Easy Santa Fe Chicken Corn Chowder

iVillage Member
Registered: 10-31-1999
Easy Santa Fe Chicken Corn Chowder
Fri, 12-07-2012 - 8:51am

Easy Santa Fe Chicken Corn Chowder

This creamy soup is simple to prepare. The Santa Fe cooking cream adds great flavor and texture while the corn and potatoes add some heartiness.  Servings: 6

1-1/2 lb potatoes, cut into 1/2" dice
4 cups chicken broth
11 oz can Mexicorn, drained
4-1/2 oz can chopped green chili peppers, undrained
10 oz Santa Fe Blend Cooking Cream (pictured below)

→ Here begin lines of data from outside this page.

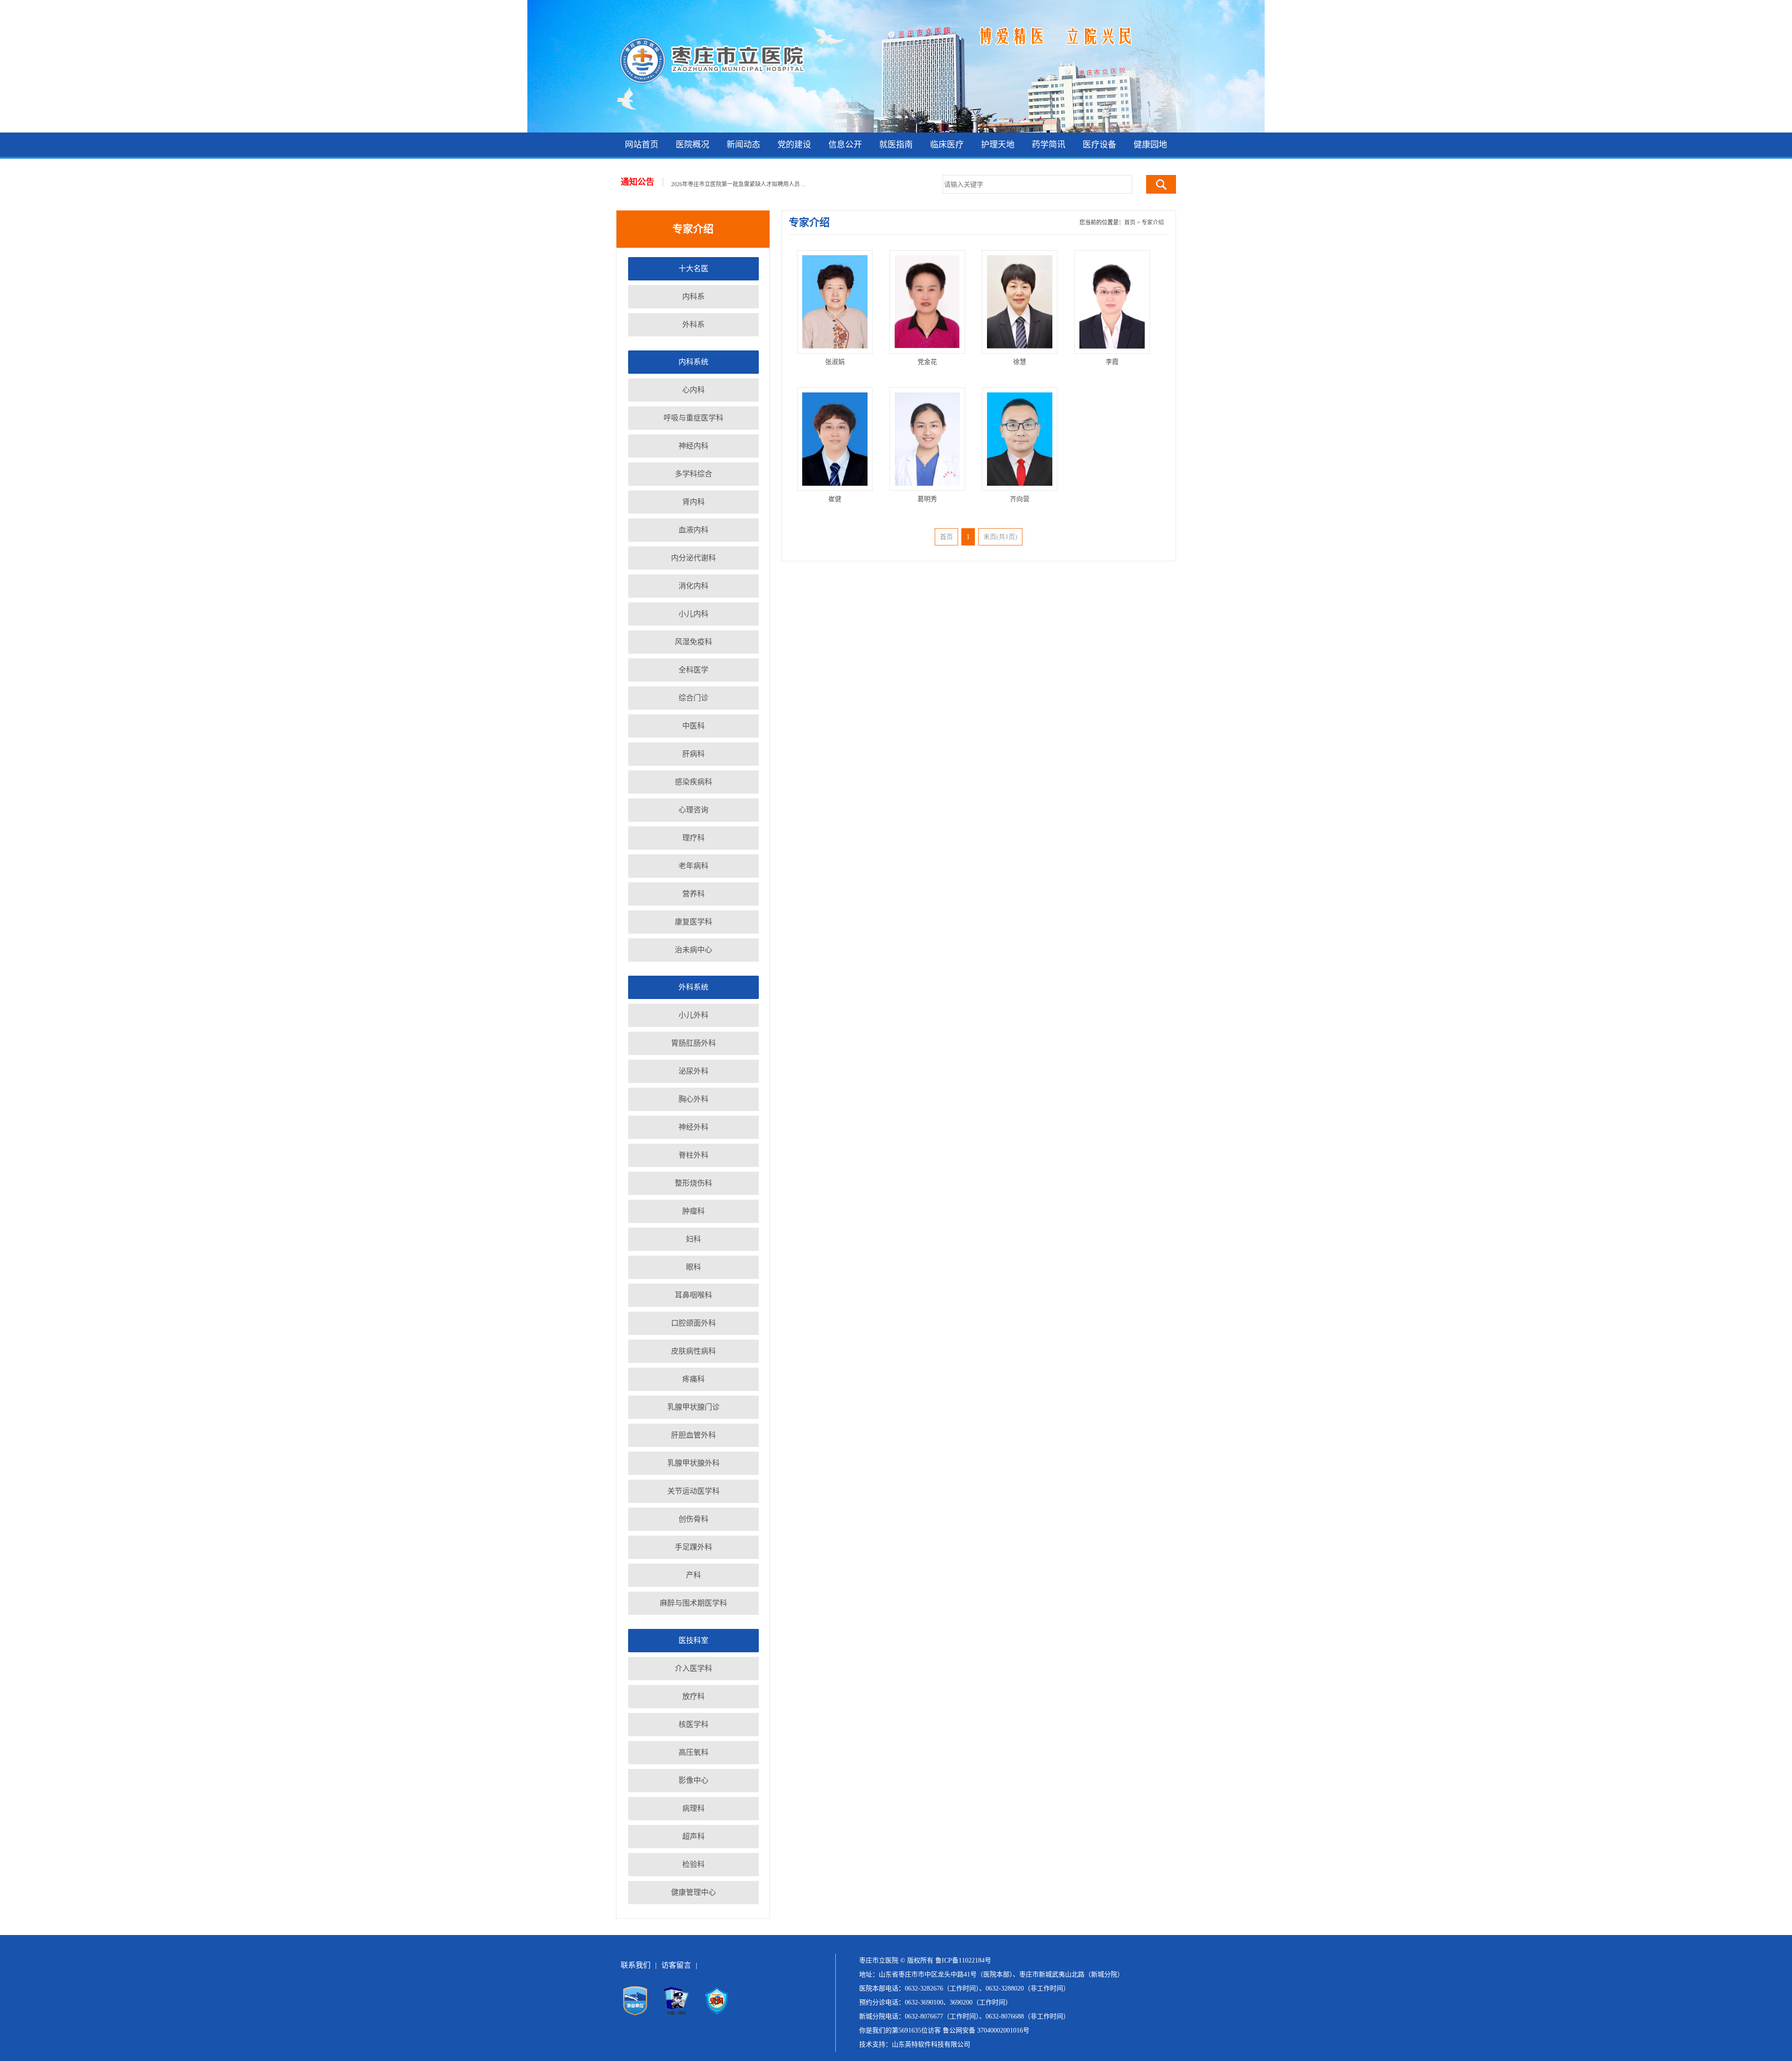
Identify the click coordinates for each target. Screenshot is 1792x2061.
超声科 (693, 1836)
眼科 (693, 1267)
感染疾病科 (693, 782)
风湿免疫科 (693, 642)
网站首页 (641, 144)
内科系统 (693, 362)
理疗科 (693, 838)
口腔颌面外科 (693, 1323)
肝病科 (693, 754)
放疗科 (693, 1696)
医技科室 (693, 1640)
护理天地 (998, 144)
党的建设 (794, 144)
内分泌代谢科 (693, 558)
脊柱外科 (693, 1155)
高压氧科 (693, 1752)
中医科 (693, 726)
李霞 (1112, 361)
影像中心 (693, 1780)
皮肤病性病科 (693, 1351)
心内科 (693, 390)
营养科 (693, 894)
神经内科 (693, 446)
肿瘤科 (693, 1211)
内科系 (693, 296)
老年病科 (693, 866)
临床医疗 (947, 144)
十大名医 (693, 268)
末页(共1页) (1000, 536)
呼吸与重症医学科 (693, 418)
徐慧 (1019, 361)
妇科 (693, 1239)
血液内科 (693, 530)
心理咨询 (693, 810)
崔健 (834, 499)
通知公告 (637, 182)
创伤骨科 (693, 1519)
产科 (693, 1575)
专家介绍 (1152, 222)
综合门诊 (693, 698)
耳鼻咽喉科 (693, 1295)
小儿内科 (693, 614)
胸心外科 (693, 1099)
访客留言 (676, 1965)
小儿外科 (693, 1015)
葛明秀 (927, 499)
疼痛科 (693, 1379)
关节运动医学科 (693, 1491)
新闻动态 (743, 144)
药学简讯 (1048, 144)
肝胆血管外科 (693, 1435)
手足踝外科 (693, 1547)
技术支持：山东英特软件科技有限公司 (914, 2044)
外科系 (693, 324)
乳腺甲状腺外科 (693, 1463)
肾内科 (693, 502)
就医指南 (896, 144)
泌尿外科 (693, 1071)
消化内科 (693, 586)
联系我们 (636, 1965)
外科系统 (693, 987)
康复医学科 (693, 922)
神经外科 (693, 1127)
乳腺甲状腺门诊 (693, 1407)
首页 (1129, 222)
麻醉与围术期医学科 (693, 1603)
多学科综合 (693, 474)
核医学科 (693, 1724)
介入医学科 (693, 1668)
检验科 (693, 1864)
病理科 (693, 1808)
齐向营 (1019, 499)
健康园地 (1150, 144)
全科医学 (693, 670)
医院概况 (692, 144)
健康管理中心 (693, 1892)
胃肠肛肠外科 (693, 1043)
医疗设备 (1099, 144)
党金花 (927, 361)
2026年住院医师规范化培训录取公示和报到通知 (730, 183)
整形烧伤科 (693, 1183)
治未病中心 (693, 950)
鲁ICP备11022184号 (963, 1960)
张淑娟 (835, 361)
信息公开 (845, 144)
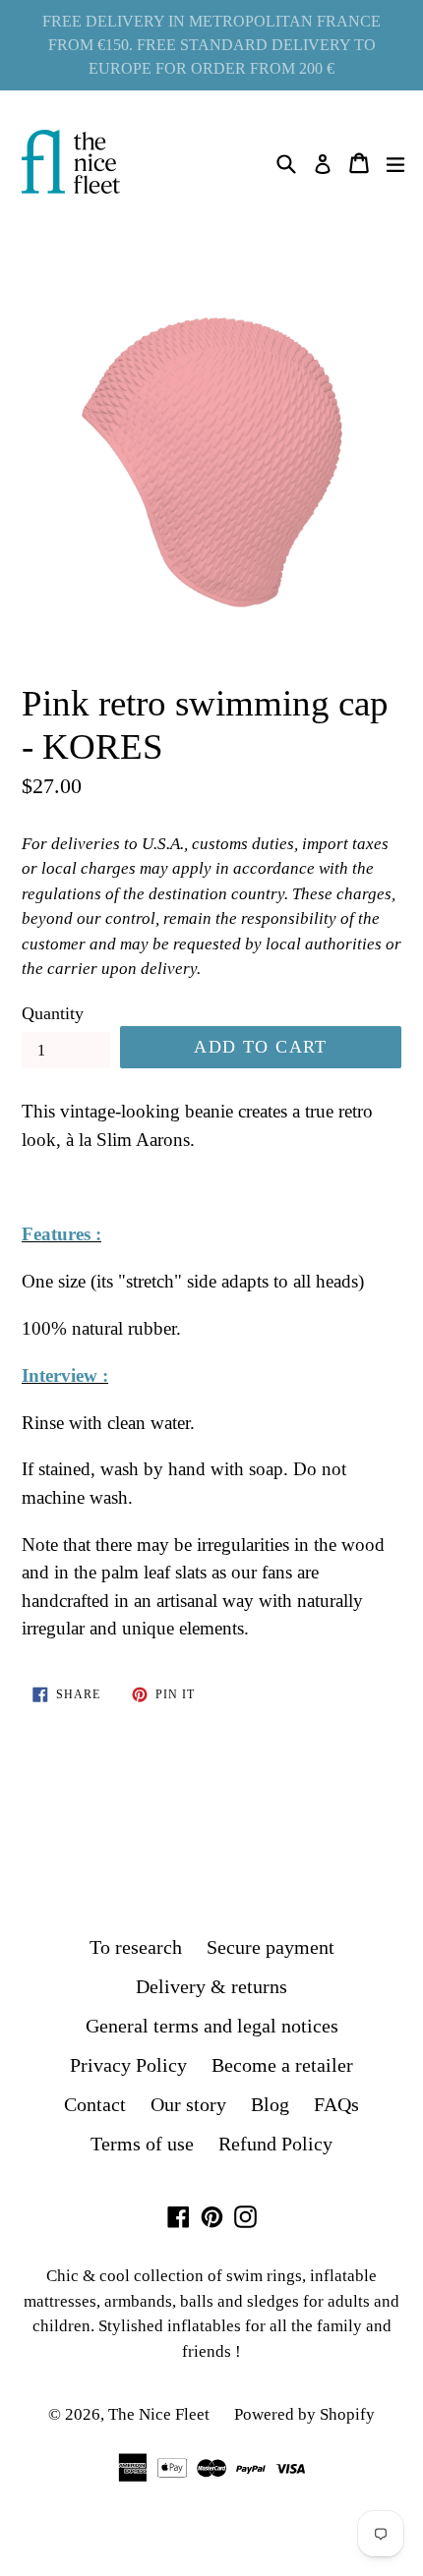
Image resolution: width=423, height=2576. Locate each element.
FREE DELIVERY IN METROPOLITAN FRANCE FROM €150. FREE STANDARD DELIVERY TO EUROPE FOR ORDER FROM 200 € (211, 45)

2 cups diced cooked chicken
1 cup shredded colby jack Cheese
5 scallions, sliced

In a large Dutch oven or saucepan, boil potatoes in chicken broth, covered, until fork tender.  Lower heat to medium.  Mash gently into smaller pieces.  Add Mexicorn, green chili peppers, and cooking cream.  Mix well until cream is completely blended.  Stir in chicken, bring to a boil, then simmer 5 minutes.   Remove from heat and stir in cheese. Garnish each with sliced scallions.